Repeat the records below line by line, exactly, finishing on the line that contains "Click the glowing".

*Extracted material*:
· · ·

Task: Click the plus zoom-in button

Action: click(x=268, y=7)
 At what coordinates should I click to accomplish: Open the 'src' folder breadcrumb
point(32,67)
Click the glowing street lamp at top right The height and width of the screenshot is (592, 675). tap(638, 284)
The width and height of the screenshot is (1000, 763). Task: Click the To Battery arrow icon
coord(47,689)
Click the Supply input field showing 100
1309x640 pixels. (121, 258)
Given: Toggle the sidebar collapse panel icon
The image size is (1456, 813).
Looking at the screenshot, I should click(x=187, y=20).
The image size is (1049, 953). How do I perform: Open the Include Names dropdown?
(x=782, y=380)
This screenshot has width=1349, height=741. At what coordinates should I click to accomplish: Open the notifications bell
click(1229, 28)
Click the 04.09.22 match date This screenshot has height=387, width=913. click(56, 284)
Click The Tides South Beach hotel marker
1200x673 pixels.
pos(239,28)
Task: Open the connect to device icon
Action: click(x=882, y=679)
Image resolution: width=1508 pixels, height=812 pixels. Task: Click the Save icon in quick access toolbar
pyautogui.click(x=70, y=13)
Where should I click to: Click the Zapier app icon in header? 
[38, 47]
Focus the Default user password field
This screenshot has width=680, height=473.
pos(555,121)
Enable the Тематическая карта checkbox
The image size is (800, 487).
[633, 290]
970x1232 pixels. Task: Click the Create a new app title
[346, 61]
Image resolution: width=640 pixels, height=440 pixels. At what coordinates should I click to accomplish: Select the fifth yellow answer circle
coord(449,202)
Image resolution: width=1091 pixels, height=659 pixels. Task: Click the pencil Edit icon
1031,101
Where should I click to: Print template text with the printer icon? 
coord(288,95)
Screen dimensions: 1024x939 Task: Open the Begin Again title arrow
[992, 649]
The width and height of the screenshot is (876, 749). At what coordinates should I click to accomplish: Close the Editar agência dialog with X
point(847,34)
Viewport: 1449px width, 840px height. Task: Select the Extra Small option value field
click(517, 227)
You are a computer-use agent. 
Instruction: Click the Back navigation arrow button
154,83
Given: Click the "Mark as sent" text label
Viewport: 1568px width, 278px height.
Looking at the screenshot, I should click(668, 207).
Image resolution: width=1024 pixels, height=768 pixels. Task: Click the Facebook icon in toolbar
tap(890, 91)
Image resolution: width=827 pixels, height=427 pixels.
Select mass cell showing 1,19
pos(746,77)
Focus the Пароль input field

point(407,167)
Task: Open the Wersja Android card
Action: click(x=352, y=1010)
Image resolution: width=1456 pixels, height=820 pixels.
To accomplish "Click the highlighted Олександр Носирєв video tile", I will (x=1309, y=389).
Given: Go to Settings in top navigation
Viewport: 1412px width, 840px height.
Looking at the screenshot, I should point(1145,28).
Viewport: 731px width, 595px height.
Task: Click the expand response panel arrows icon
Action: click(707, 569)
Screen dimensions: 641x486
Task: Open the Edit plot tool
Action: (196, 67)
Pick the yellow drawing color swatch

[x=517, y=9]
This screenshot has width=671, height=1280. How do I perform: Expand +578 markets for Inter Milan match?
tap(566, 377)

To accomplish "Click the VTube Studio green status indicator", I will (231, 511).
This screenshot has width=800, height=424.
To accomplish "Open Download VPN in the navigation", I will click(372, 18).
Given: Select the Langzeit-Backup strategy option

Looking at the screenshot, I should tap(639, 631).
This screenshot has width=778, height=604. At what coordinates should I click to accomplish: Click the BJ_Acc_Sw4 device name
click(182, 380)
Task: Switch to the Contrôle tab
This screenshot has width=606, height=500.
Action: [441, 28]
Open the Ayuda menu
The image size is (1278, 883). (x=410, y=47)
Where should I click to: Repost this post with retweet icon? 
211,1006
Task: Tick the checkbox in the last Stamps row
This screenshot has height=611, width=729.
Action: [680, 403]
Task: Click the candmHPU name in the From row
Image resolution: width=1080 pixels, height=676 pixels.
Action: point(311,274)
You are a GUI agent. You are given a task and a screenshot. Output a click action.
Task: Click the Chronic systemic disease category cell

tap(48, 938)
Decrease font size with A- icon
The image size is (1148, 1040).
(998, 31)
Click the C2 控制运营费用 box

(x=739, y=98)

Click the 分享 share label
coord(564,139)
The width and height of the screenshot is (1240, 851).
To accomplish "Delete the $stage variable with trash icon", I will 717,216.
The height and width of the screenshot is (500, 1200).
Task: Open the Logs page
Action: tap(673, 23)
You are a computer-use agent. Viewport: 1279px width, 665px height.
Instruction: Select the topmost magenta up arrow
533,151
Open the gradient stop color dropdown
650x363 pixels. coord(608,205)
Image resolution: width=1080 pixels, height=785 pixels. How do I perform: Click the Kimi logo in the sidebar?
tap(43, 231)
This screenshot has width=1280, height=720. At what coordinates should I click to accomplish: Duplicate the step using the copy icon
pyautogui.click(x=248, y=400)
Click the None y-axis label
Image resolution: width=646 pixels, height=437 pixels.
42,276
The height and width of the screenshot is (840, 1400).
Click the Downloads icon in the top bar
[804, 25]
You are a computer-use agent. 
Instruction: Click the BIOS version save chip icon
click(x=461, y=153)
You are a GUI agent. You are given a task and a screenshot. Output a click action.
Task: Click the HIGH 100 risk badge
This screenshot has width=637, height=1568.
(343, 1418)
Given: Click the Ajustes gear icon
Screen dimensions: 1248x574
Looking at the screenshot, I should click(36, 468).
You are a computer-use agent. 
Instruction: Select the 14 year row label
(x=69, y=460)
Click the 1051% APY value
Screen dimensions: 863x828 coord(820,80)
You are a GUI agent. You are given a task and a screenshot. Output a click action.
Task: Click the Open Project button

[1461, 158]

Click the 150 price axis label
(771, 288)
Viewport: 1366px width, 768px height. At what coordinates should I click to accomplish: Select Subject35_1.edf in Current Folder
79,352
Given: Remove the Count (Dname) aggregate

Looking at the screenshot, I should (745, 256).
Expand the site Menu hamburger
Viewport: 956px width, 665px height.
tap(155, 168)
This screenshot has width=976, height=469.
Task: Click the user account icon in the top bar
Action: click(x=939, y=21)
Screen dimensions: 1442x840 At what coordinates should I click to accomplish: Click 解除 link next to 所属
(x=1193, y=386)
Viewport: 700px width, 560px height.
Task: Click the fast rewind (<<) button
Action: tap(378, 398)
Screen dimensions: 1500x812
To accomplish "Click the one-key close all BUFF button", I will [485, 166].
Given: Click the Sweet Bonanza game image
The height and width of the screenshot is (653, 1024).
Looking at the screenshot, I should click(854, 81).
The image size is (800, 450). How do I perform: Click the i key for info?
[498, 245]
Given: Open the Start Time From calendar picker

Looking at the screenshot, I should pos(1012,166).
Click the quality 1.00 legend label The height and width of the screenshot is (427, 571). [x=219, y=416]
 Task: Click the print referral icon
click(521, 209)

· · ·

*Expected answer*:
Task: Click the plus zoom-in button

Action: click(x=268, y=7)
 At what coordinates should I click to accomplish: Open the 'src' folder breadcrumb
point(32,67)
Click the glowing street lamp at top right The height and width of the screenshot is (592, 675). tap(638, 284)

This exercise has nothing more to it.